Zumach, a redshirt junior from Buffalo, Minnesota, entered the night needing just five kills to reach the milestone and tallied her fifth kill early in the second set. Zumach ended the night with a team-high 15 kills – the 16th time she has paced the team in the category in 25 matches this season.
K-State (9-16, 2-10 Big 12) was dominant in its wire-to-wire opening-set win. Conversely, the match’s final three sets saw 22 tied scores along with nine lead changes. KU (21-4, 10-2 Big 12) closed Set 3 on an 11-3 run to take a 2-1 match lead, hitting .500, before finishing the comeback in the fourth set.
“I thought we competed hard,” said Fritz. “I thought, at times, we were playing good volleyball. I think we are still trying to become the team that we are capable of becoming and doing things consistently well.
“I thought we were the better serve and pass team early. Then late, when those things started breaking down, they [Kansas] got a lot better as the match went. Their quick hitters got a lot more involved and they started to manage their errors a lot better. The momentum for us shifted and changed a little bit late in the match.”
Though Zumach was the only Wildcat to reach double-figure kills, libero Reilly Killeen and opposite Bryna Vogel recorded 20 and 18 digs, respectively, to lead the defense. Freshman Brynn Carlson, junior Macy Flowers and redshirt freshman Peyton Williams all added three blocks.
K-State limited KU to just six kills to go with six errors (.000) in the opening set. Zumach had a set-high four kills while Brynn Carlson added three to help the Cats hit .243 (14 kills, 5 errors, 37 total attacks). K-State led from start to finish in the frame, jumping out to a quick 7-2 lead and never looking back. Carlson picked up the first two aces of her Wildcat career in the set.

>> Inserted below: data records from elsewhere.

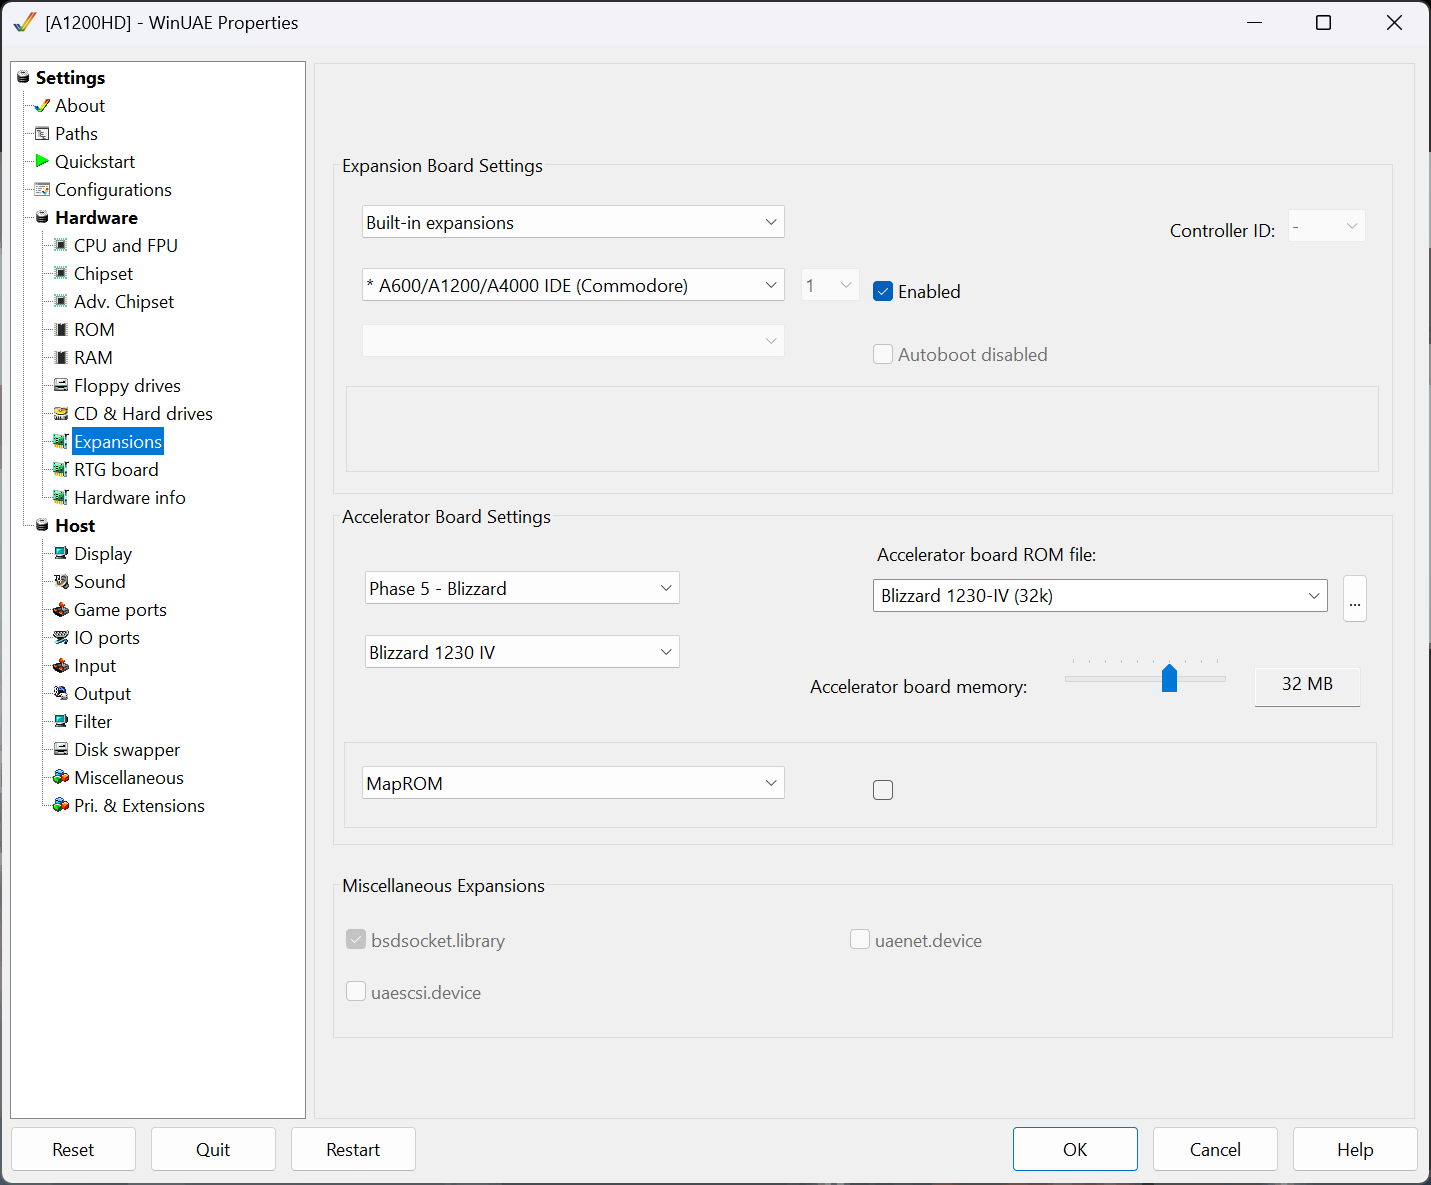Open the CD & Hard drives page
This screenshot has height=1185, width=1431.
click(x=143, y=413)
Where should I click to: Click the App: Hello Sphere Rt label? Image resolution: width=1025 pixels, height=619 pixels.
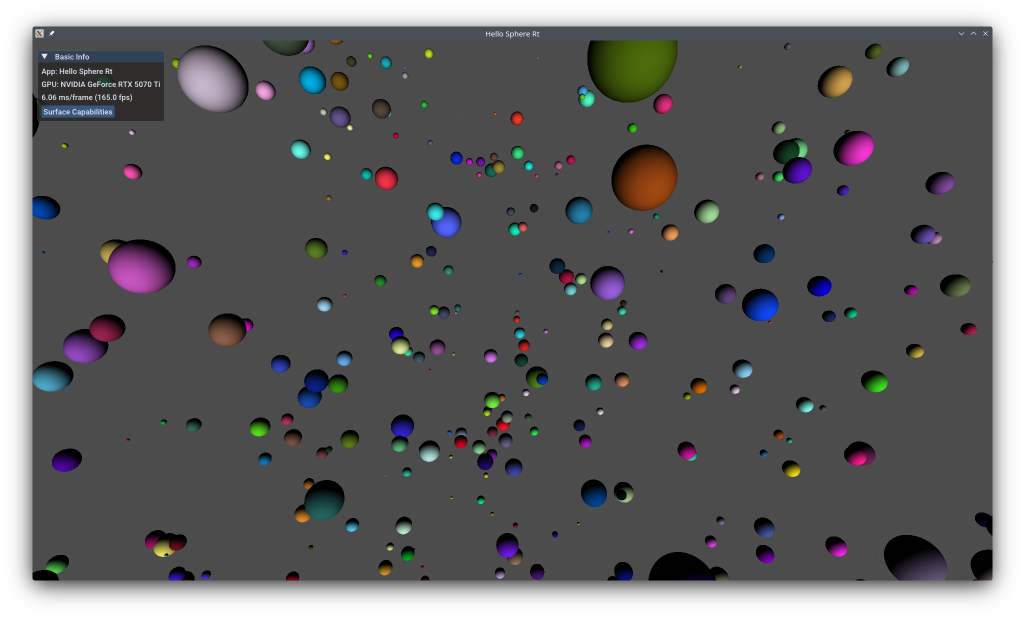pos(77,71)
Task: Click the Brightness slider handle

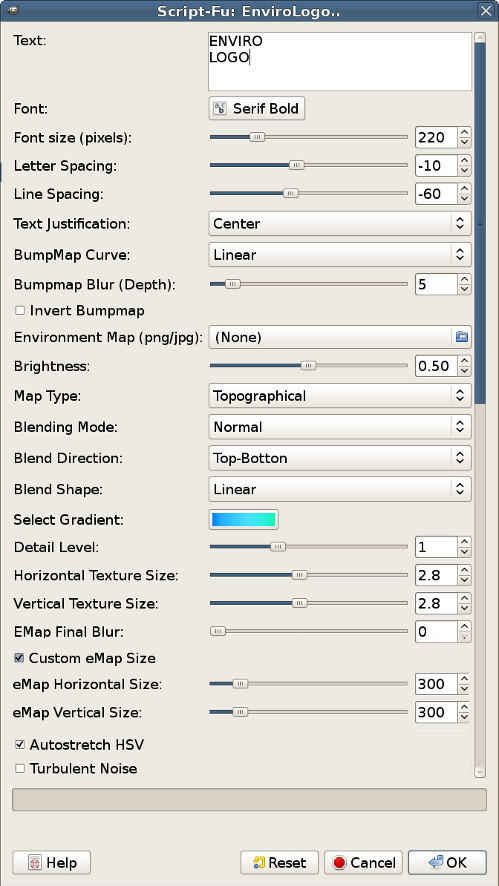Action: tap(308, 366)
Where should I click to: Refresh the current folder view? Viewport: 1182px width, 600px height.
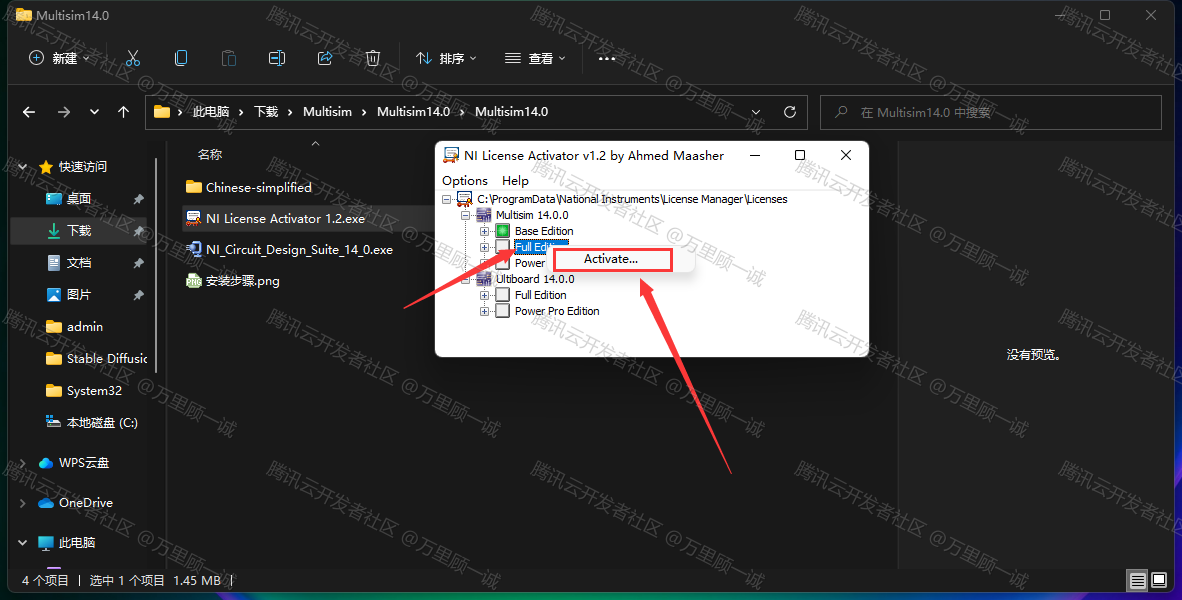click(790, 112)
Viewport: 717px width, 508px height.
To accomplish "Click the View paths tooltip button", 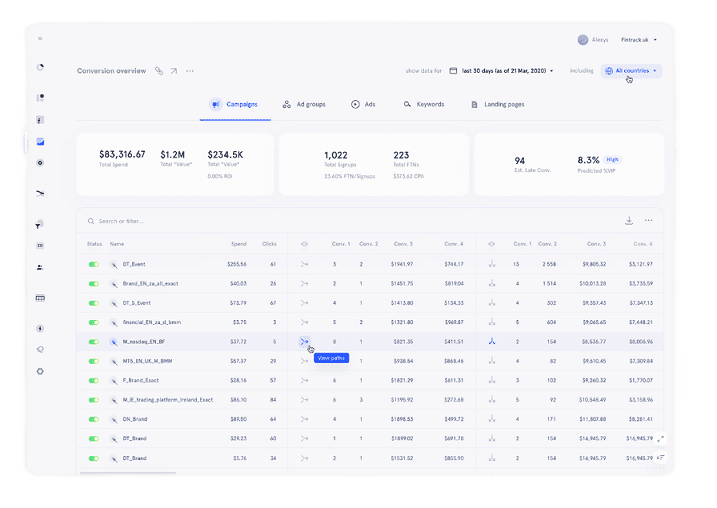I will coord(331,357).
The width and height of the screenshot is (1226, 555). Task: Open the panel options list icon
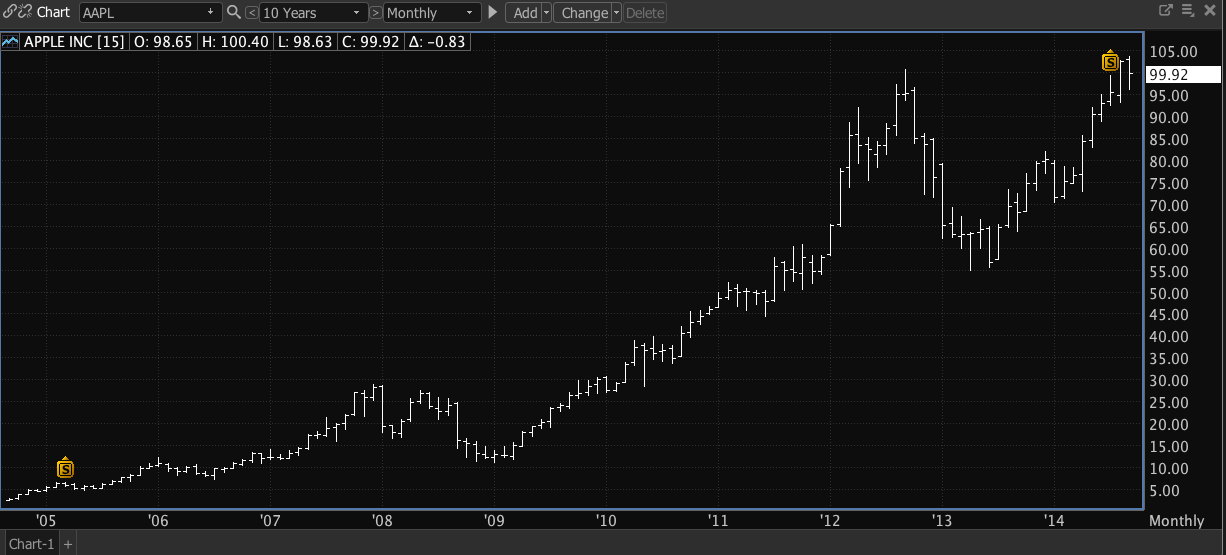[1188, 11]
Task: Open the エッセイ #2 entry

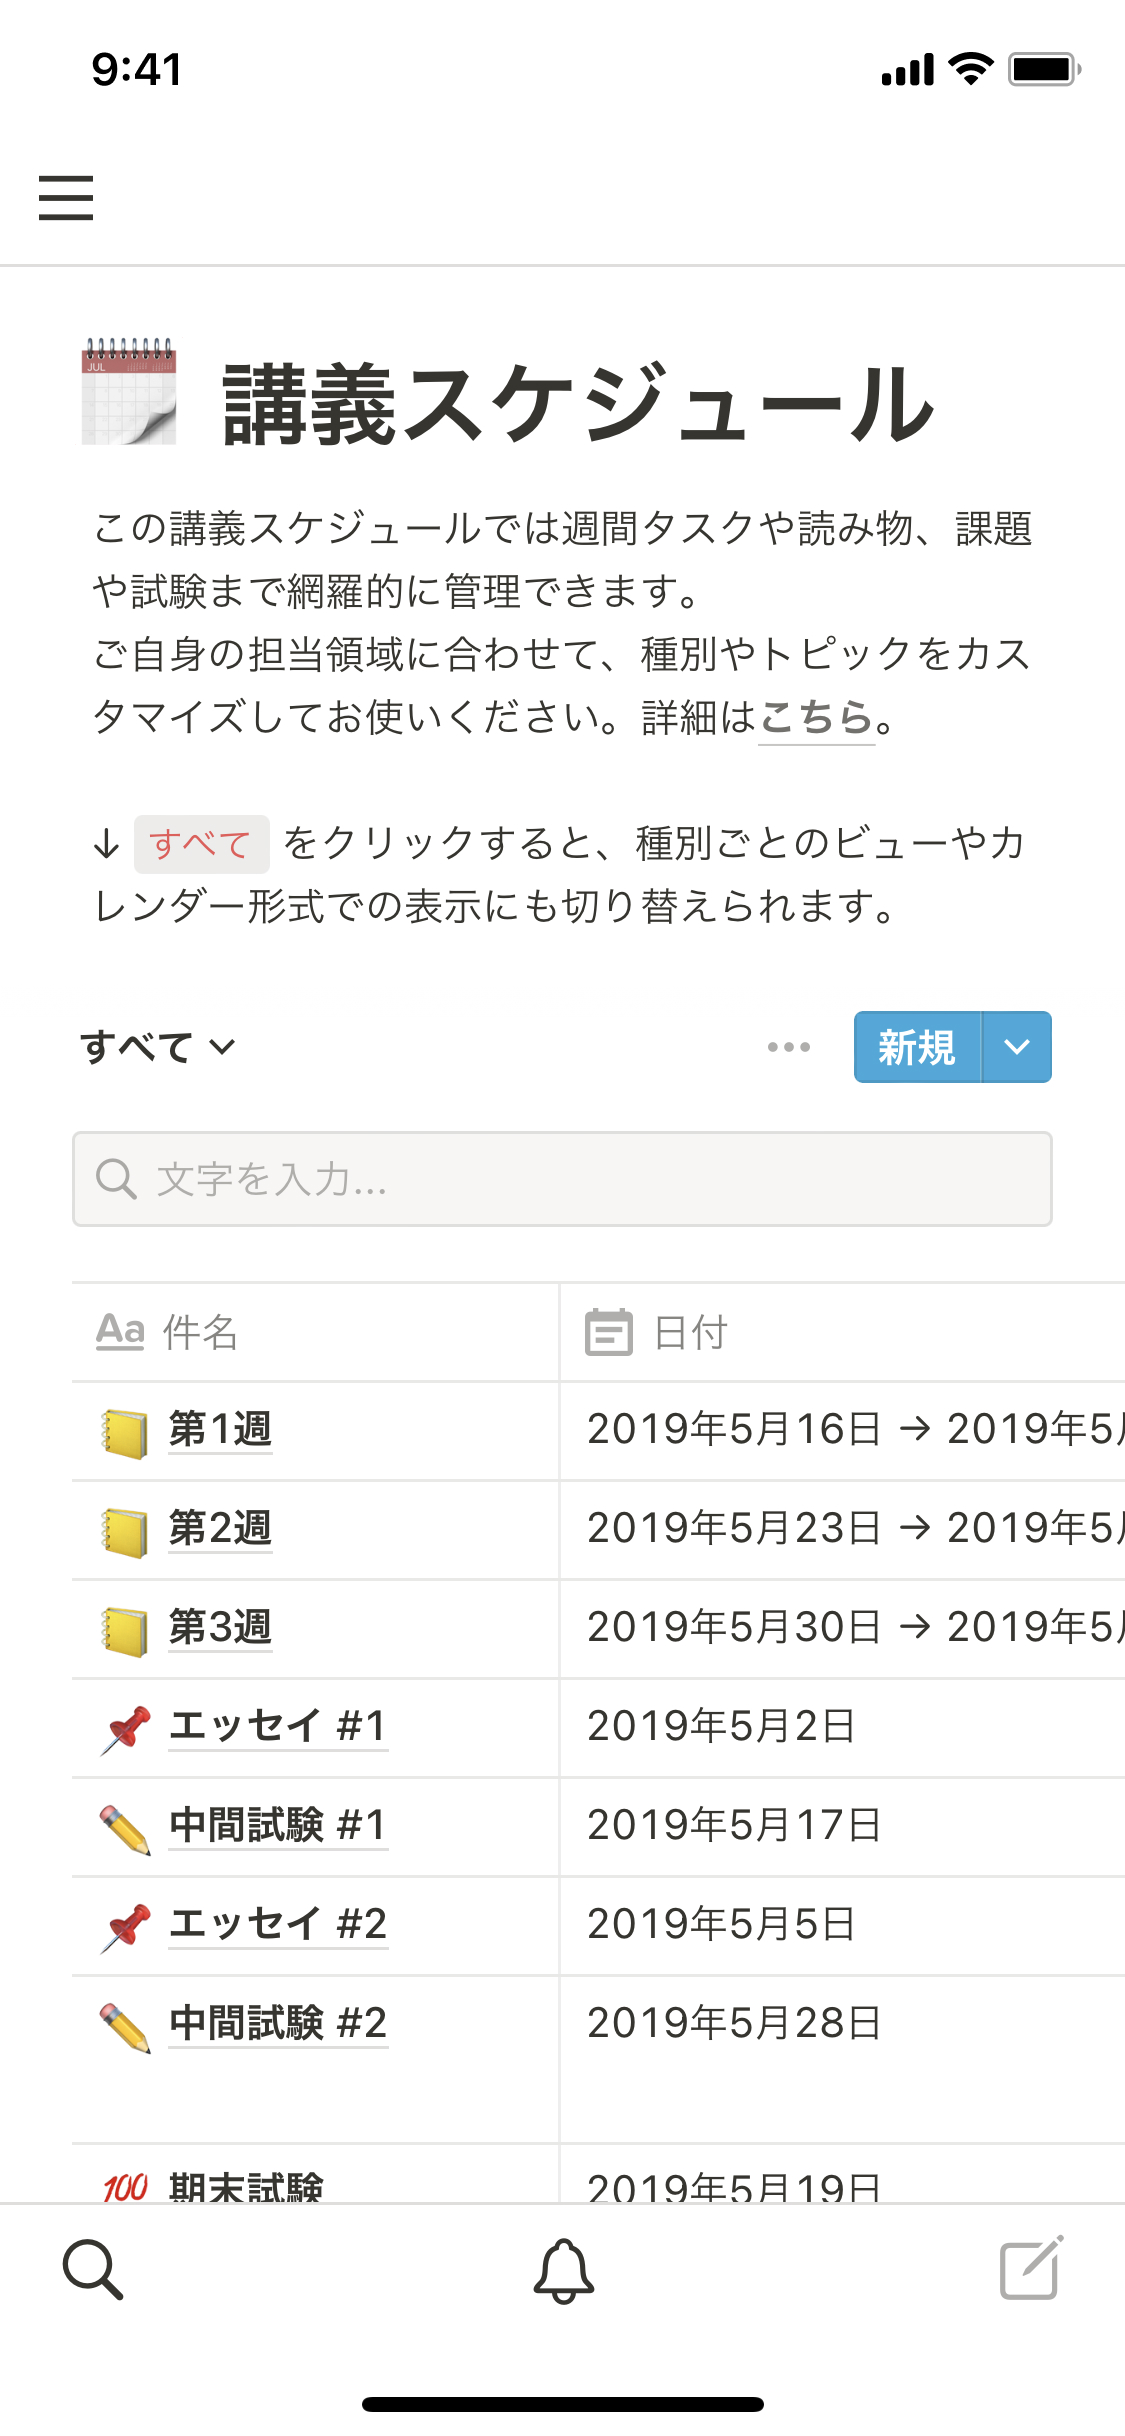Action: (x=277, y=1924)
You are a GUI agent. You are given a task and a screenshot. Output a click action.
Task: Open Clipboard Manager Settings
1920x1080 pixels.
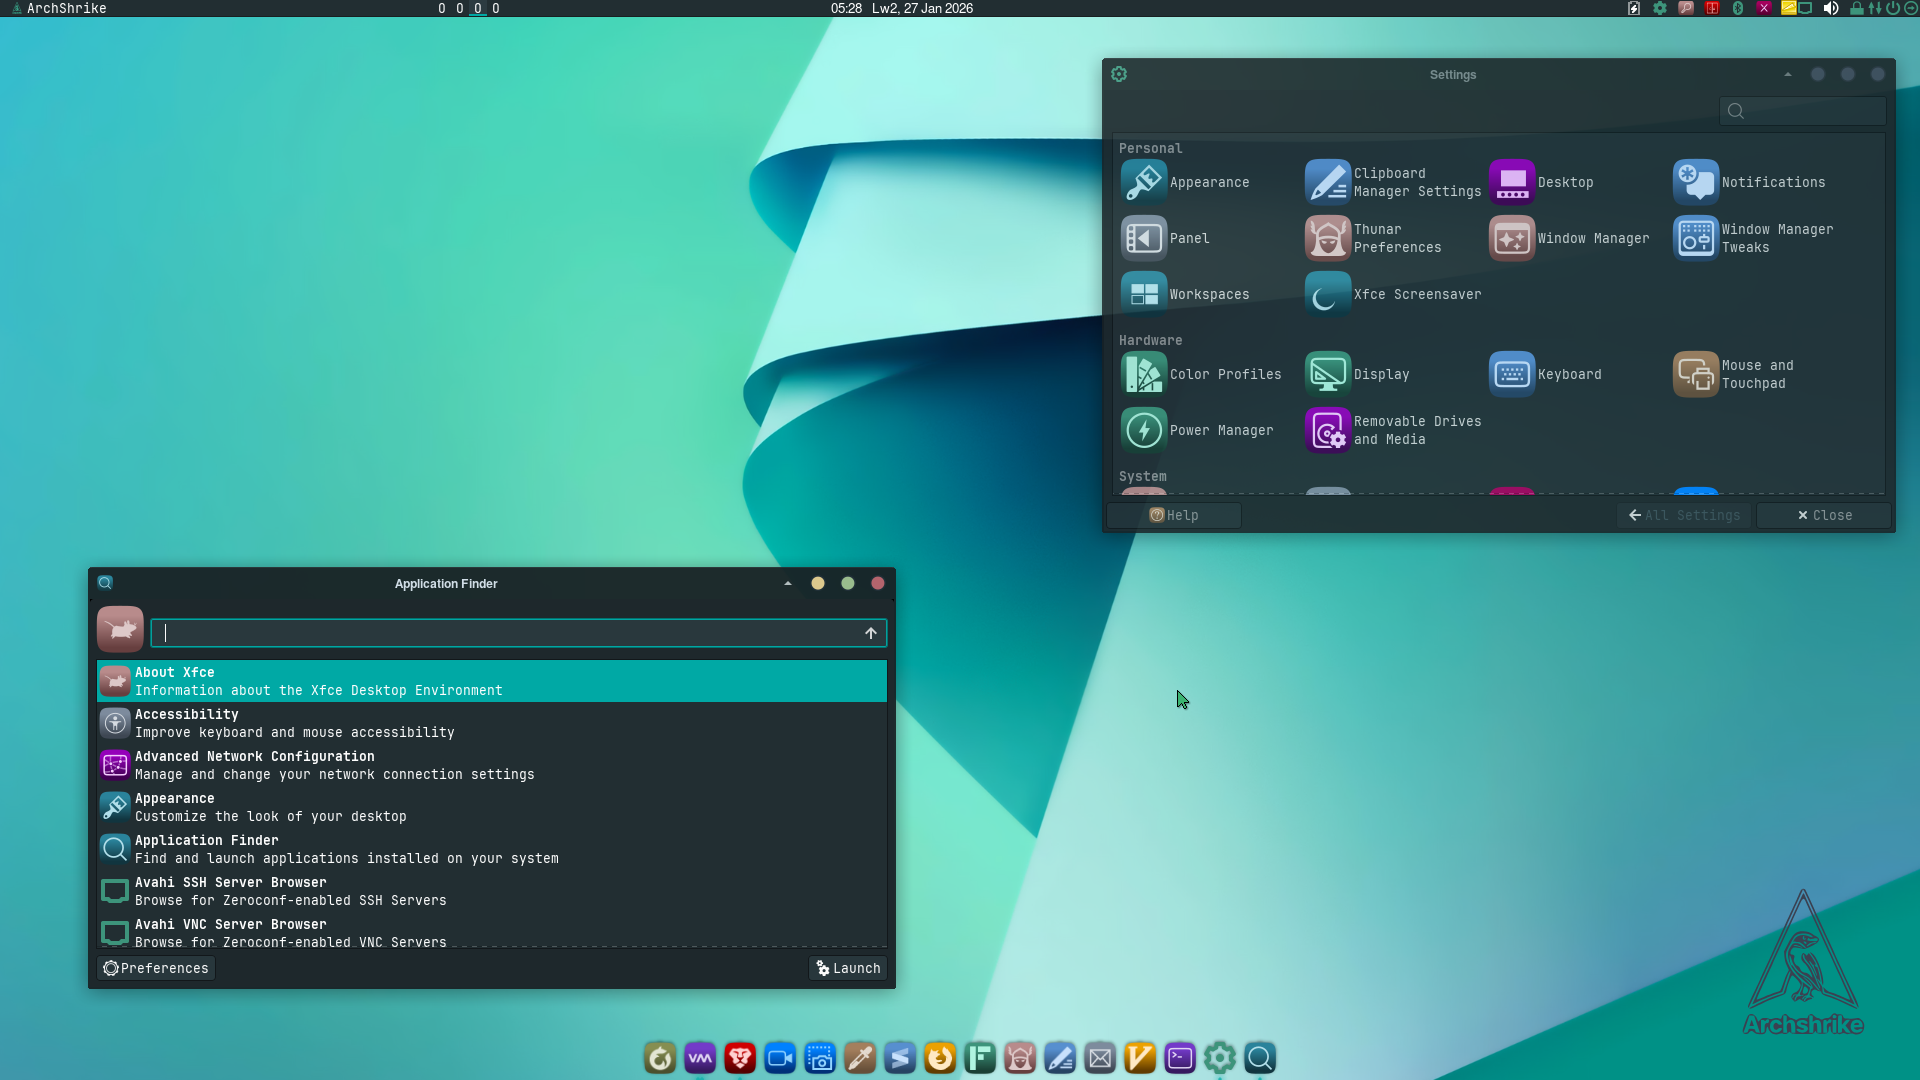[1392, 182]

In Set 2, the Cats rushed out to an early 8-3 lead after an ace by setter Sarah Dixon, only to see the Jayhawks claw back and level the score at 12. After exchanging blows, the sides found themselves locked at 19 before KU finished the set on a 6-2 spurt to take the set 25-21. The back-and-forth set saw a total of nine tied scores and four lead changes. Flowers led the Wildcat offense with three kills in the set to go with a pair of blocks.
The match’s third set saw eight ties, as five straight points by the Jayhawks turned an 8-8 score into a 13-8 game. K-State crawled with two at 14-12, but KU closed the frame on an 11-3 run as it hit a match-best .500 in the set (17k-2e-30ta). Elle Sandbothe, Vogel and Zumach each tallied three kills in the set without an attacking error.
After falling behind early in Set 4, K-State used a 10-3 run midway through the frame to take a 17-16 lead. The teams traded points and the Cats trailed by one at 23-22 before back-to-back blocks by the Jayhawks closed out the match. Zumach recorded six of K-State’s 12 kills in the final set.
Dixon and fellow setter Brooke Smith handed out 23 and 19 assists, respectively. Vogel ended with eight kills and Flowers was the team’s efficiency leader at .294 (6k-1e-17ta).
KU finished with a .196 hitting percentage to K-State’s .182. The Jayhawks recorded one more kill (48-47), one more assist (45-44), one more block (7.0-6.0) and two more digs (66-64) than the Cats in the match.